Глаза их встретились, и она поняла, что сейчас произойдет. Медленно, оставляя Софи возможность отступления, он склонился над нею. Их губы соединились, и она закрыла глаза, чтобы полнее насладиться таким желанным прикосновением его губ. Он больше не держал ее руку, а приподняв волосы, ласкал шею; а губы все жарче прижимались к ее губам в самом сладостном из поцелуев.

Они отстранились на мгновение, чтобы еще раз увидеть друг друга. Если бы она прочла в его глазах что-то похожее на триумф, на самодовольство, то с болью в сердце замкнулась бы в себе. Но его глаза сияли той же радостью, какую испытывала она, и это придало ей смелости прошептать:

– Я пришла сюда не за этим…

– Знаю.

– Но я не чувствую никакой вины. Как это может быть?

– Софи, – прошептал он, опуская глаза и нежно прикасаясь кончиками пальцев к ее щеке.

Ей нравился мужественный разлет его бровей, густые ресницы, его проникновенный голос. Нравились его губы, произносящие ее имя. Она положила руки ему на плечи, отметив, как часто бьется жилка у него на шее, и испытывая острое желание поцеловать ее. Но он, опередив ее, наклонился и вновь прильнул к ее губам долгим, опьяняющим поцелуем, и в тот же миг она забыла обо всем на свете. Они все крепче и теснее прижимались друг к другу. О на почувствовала его возбуждение, в ней тоже возникло страстное желание пойти дальше, познать большее. Кто ты? – словно говорили их алчущие губы. Скажи мне, покажи.

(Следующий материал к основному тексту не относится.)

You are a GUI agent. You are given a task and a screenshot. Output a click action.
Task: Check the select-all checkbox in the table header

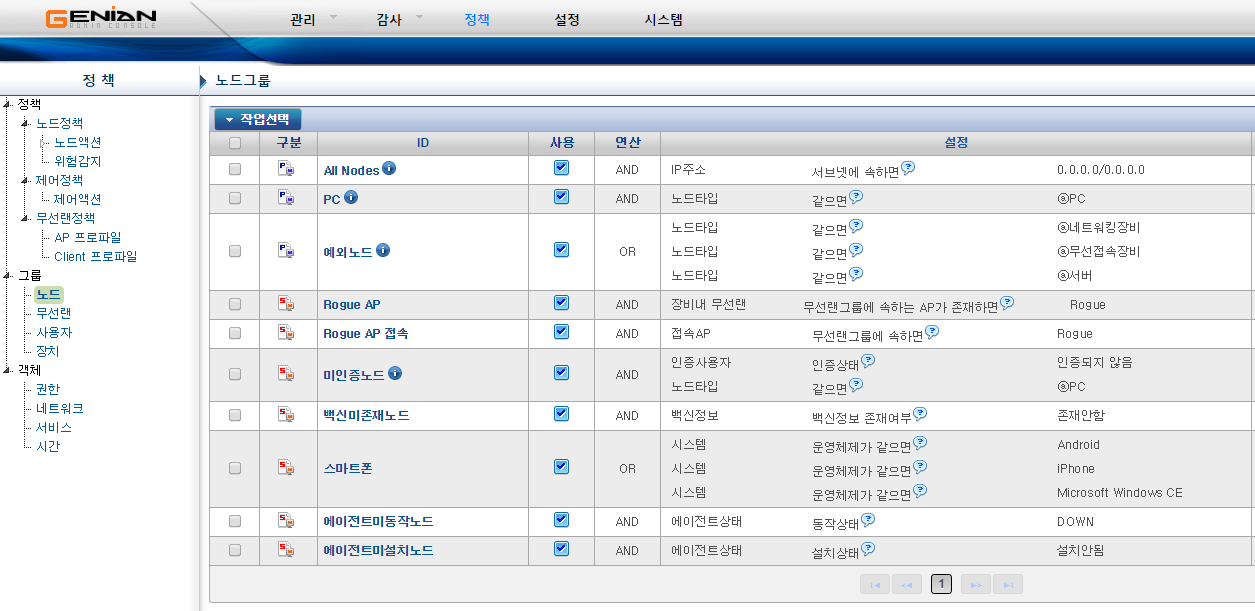tap(236, 144)
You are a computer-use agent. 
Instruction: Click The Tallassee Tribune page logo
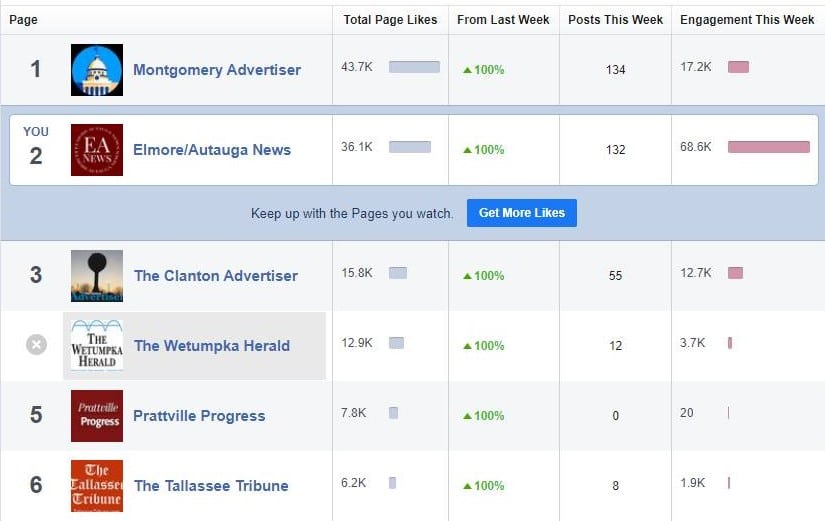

– Мы должны остановиться, – с трудом оторвавшись от него, прерывисто выговорила Софи, часто дыша и чувствуя на лице его горячее дыхание.

Он продолжал крепко обнимать ее.

– Я хочу встретиться с тобой, – сказал Коннор смело каким-то чужим голосом. – Но не сегодня вечером. Не могу плясать с тобой вокруг костра, чтобы все твои знакомые пялили на нас глаза и перемывали нам косточки.

В голову проникла трезвая мысль, остудив безудержную радость: продолжение отношений с этим мужчиной чревато осложнениями.

– Не знаю. Я никогда… Не представляю, как…

– Завтра. – Он улыбнулся, видя в ее взгляде беспокойство. – Скажи «да», Софи.

– Да. Но где?

Он покачал головой, оставляя выбор за ней.

– Где и когда захочешь.

Она отвела его ладонь от своей щеки, чтобы подумать, не отвлекаясь.

– После обедни. Знаешь, где находится Эббекоом? Это древние римские развалины к югу отсюда, примерно в миле по дороге на Плимут.

– Я найду.

Они снова поцеловались.

– Я могу побыть с тобой еще совсем немного, – прошептала она, касаясь губами его губ.

– Но ты придешь?

– Приду. Обещаю.

8

Но она не сдержала обещания.

Воскресный день выдался на диво – точная копия субботы. По лазурному небу плыли ослепительно белые облачка, похожие на клочья ваты, и теплые лучи солнца были как благословение некоего приветливого, доброго божества. Коннор пришел на место свидания раньше назначенного часа и мог спокойно побродить среди разрушающихся арок и стен древнего монастыря, наслаждаясь покоем и глубокой меланхолией этого уединенного места. Желтые и алые дикие цветы, словно яркий ковер, устилали землю, усеянную камнями развалин. Он поймал себя на том, что похож на влюбленного пастушка, поджидающего свою пастушку.